» Reading text:
++++++++

A volunteer coastguard who saved a 13 year old girl last January has been forced to resign according to reports.

The man who won two awards locally climbed down 100ft down a crumbling 300ft cliff edge at East Cleveland without safety equipment in the dark to reach the trapped girl who was trying to get off the cliff. A dog walker heard her cries for help and rang 999.

It seems as if the coastguard acted on impulse seeing the need to reach her more important than to wait for support and safety equipment which he clearly did not have. He held onto her for 30 minutes until the RAf helicopter arrived to winch them to safety.

Perhaps others know more about this story than I do?.

However, I was born and bred on a cliff edge, my father in the local LSA. Ships were coming ashore often, and people getting stuck on cliffs. We often used to have to search cliffs in fog, often with no safety gear when locating a ship or person. The LSA came along with all the gear when a person or ship was found. 

These cliffs were also very dangerous, crumbling and very slippery. I climbed them all the time, it was second nature as it was all of us brought up on them. We knew the dangers, what to avoid and how to rescue people.

++++++++

» Data excerpt:
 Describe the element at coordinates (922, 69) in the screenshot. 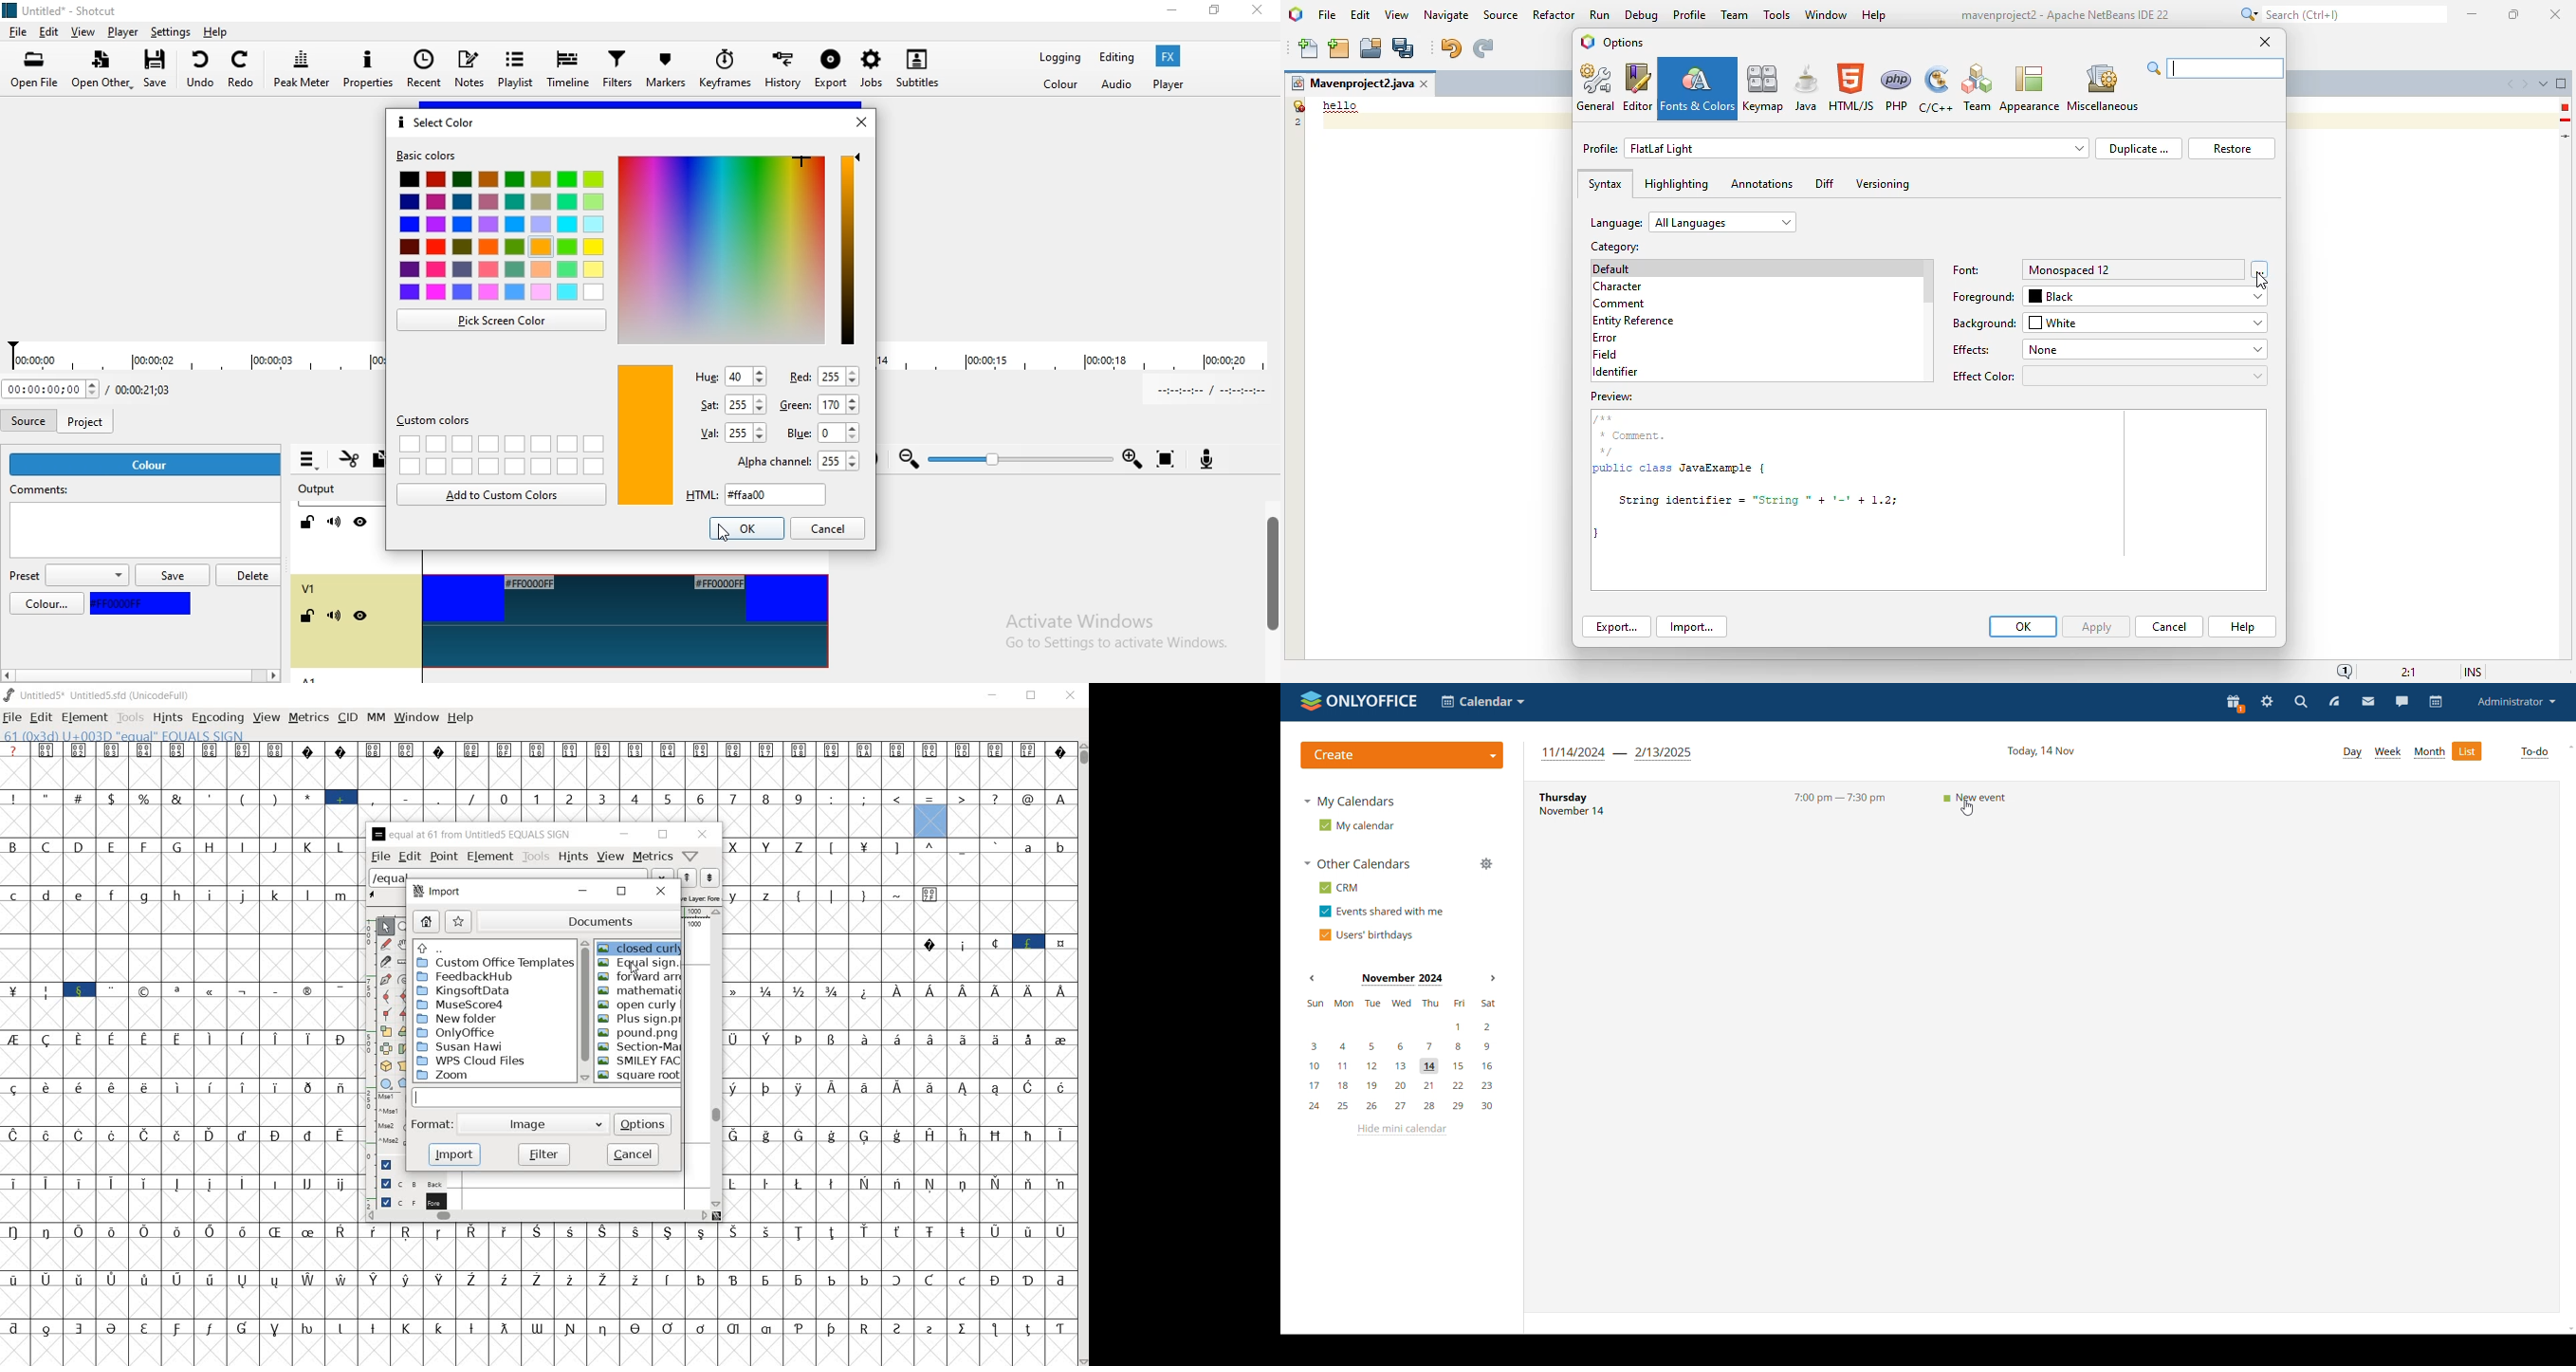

++++++++

» Task A: List every number written in digits in the coastguard post, in the order they appear.
» Task B: Print the part of the coastguard post starting with "Perhaps others know" and going on through "ship was found.".

» Task answer A:
13
100
300
999
30

» Task answer B:
Perhaps others know more about this story than I do?.

However, I was born and bred on a cliff edge, my father in the local LSA. Ships were coming ashore often, and people getting stuck on cliffs. We often used to have to search cliffs in fog, often with no safety gear when locating a ship or person. The LSA came along with all the gear when a person or ship was found.